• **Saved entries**
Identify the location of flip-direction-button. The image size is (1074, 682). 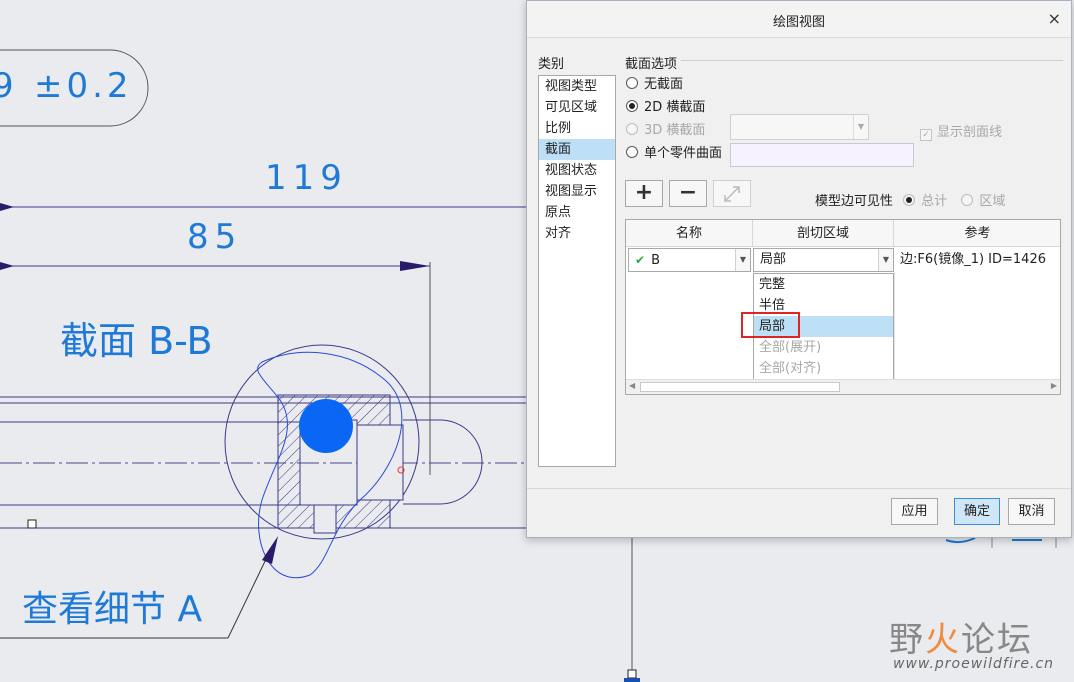
(732, 194).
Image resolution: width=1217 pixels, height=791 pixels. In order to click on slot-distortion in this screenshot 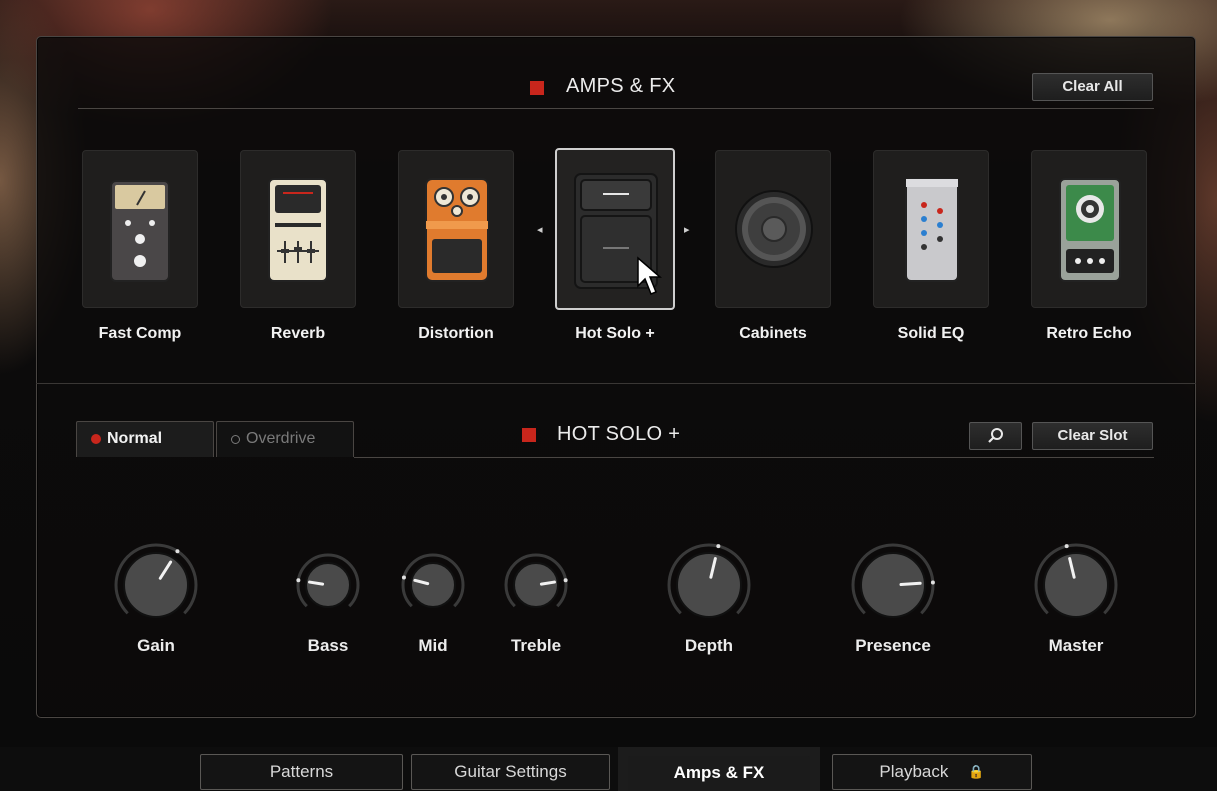, I will do `click(456, 229)`.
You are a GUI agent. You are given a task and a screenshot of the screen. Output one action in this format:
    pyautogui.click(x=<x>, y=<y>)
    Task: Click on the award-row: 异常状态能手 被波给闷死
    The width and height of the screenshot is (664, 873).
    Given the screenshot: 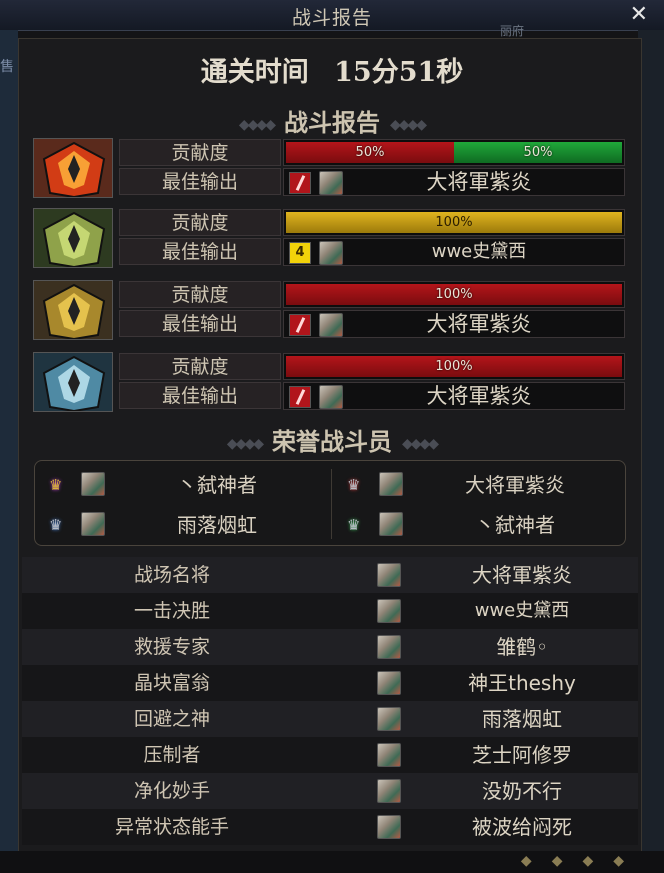 What is the action you would take?
    pyautogui.click(x=330, y=827)
    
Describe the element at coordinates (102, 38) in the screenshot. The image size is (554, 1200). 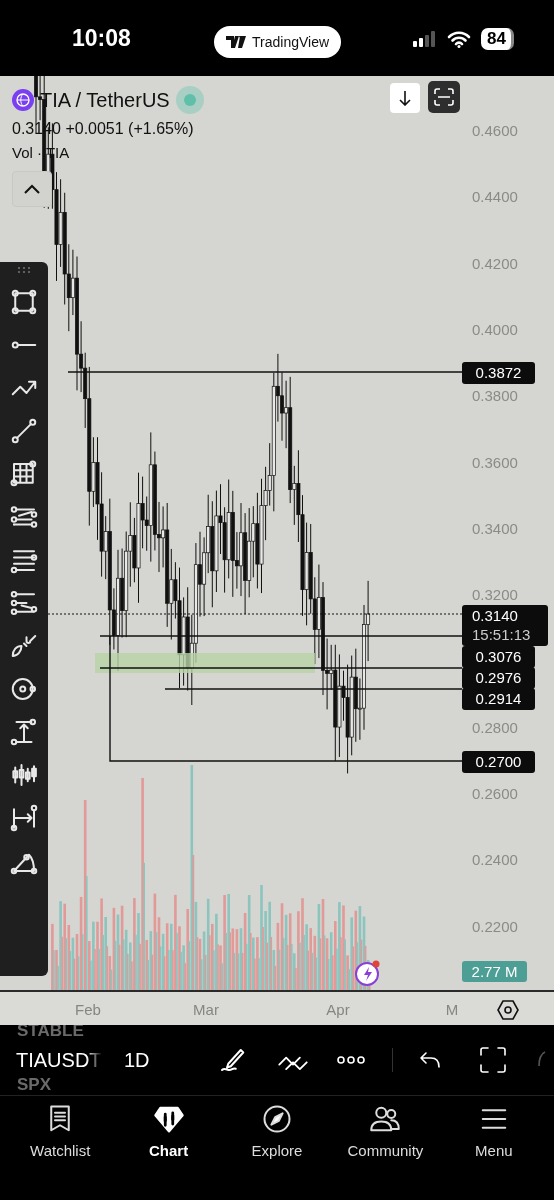
I see `status-time: 10:08` at that location.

• **ASSIGNMENT**
Could you recast the entries as a JSON list of strings, one string per line, starting at the line that has "Describe the element" and stopping after the last line of the entries? Omit blank lines and leave the pictures out.

• **WORKED SOLUTION**
[
  "Describe the element at coordinates (102, 38) in the screenshot. The image size is (554, 1200). ",
  "I see `status-time: 10:08` at that location."
]